MAKKAH: The Ministry of Hajj and Umrah confirmed that pilgrims from Europe, North America, and Australia can register electronically for this year's Hajj.
Engineer Imad Qari, a member of the Board of Directors of the European, American, and Australian Pilgrims Company, told Arab News that this decision aims to direct sales of services to the pilgrims of Europe, America and Australia.
Pilgrims from these countries will be able to register their data and submit their official documents, including passports and necessary vaccination papers for Covid-19. Then they will enter the lottery process for the appropriate packages and complete the online payment process. After that, the requests are sent to the Ministry of Foreign Affairs to issue visas in consultation with the Information Center of the Ministry of Hajj and Umrah.
Qari said that there will be no external mediators, and this method will enrich the pilgrims' experience and positively impact lowering costs.
The Ministry has announced five steps for the e-registration for hajj: The first step starts from three to six of June and includes registration that suits the applicant's preferences. The period from six to eight June is for verifying the required documents. On June 10, those who are eligible for hajj this year are selected, and from June 11 to 12, payment is made through the Mutawwif platform after receiving notification of their candidacy for hajj. On June 14, hajj visas will be issued for applicants once the payment process is complete.
The Chairman of World Hajj and Umrah Care Foundation, Mohien Tutla, told Arab News that today, the Ministry has truly empowered the pilgrims of Europe, North America, and Australasia. He said that for the first time in recent history, there is a direct relationship with the hundreds of thousands of aspiring pilgrims performing hajj; without intermediary agents.
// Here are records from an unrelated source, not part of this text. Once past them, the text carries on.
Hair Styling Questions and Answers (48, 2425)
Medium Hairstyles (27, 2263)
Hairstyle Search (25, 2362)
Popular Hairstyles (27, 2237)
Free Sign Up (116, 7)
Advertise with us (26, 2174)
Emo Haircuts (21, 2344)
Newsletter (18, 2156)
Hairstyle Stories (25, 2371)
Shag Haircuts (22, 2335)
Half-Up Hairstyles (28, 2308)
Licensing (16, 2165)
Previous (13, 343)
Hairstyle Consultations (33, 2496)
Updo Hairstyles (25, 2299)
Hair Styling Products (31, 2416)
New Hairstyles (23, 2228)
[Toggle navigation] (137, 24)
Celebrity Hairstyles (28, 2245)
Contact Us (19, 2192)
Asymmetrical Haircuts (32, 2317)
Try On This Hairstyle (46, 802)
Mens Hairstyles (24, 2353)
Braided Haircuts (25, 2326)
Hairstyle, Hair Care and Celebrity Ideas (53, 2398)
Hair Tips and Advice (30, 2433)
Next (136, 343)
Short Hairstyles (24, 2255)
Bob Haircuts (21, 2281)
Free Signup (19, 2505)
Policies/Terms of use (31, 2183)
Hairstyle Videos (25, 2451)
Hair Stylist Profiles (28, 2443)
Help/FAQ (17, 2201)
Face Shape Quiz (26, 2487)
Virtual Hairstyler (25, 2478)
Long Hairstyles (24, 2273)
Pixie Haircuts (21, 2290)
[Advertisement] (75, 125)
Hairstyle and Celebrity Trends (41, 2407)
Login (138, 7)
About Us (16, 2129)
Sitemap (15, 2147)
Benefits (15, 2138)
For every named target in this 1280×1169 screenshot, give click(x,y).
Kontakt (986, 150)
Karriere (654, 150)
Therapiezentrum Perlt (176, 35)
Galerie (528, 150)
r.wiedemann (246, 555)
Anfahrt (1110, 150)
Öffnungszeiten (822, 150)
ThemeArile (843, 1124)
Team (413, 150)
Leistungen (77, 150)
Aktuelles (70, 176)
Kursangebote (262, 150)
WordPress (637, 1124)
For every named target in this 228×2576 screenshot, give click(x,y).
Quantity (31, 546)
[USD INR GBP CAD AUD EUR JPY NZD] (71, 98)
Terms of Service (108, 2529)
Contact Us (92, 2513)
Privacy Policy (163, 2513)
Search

Tutla explained that this change shall be felt by hundreds of travel agents who were entrusted with pilgrim welfare, who will be left wondering what this change means for them.
He further highlighted that a culture of exploitation had developed, where licensed Munazzem (a privileged group of organizers) had often taken advantage and manipulated pricing structures, with operating practices not in line with the Ministry's best practice guidelines.
“The great gain in this technological advancement is pilgrims being in greater control of Hajj and Umrah practices which in time will improve each year. The great loss is the compassion shared by organizers who took care of the pilgrims' needs, physically and spiritually.”
He continued: “We always hoped that hajj organizers would play an important role in the season, by not simply being travel specialists in Makkah and Madinah, but mentors, cultivating the pilgrims' potential as they transition into becoming better Muslims through the hajj enlightenment.”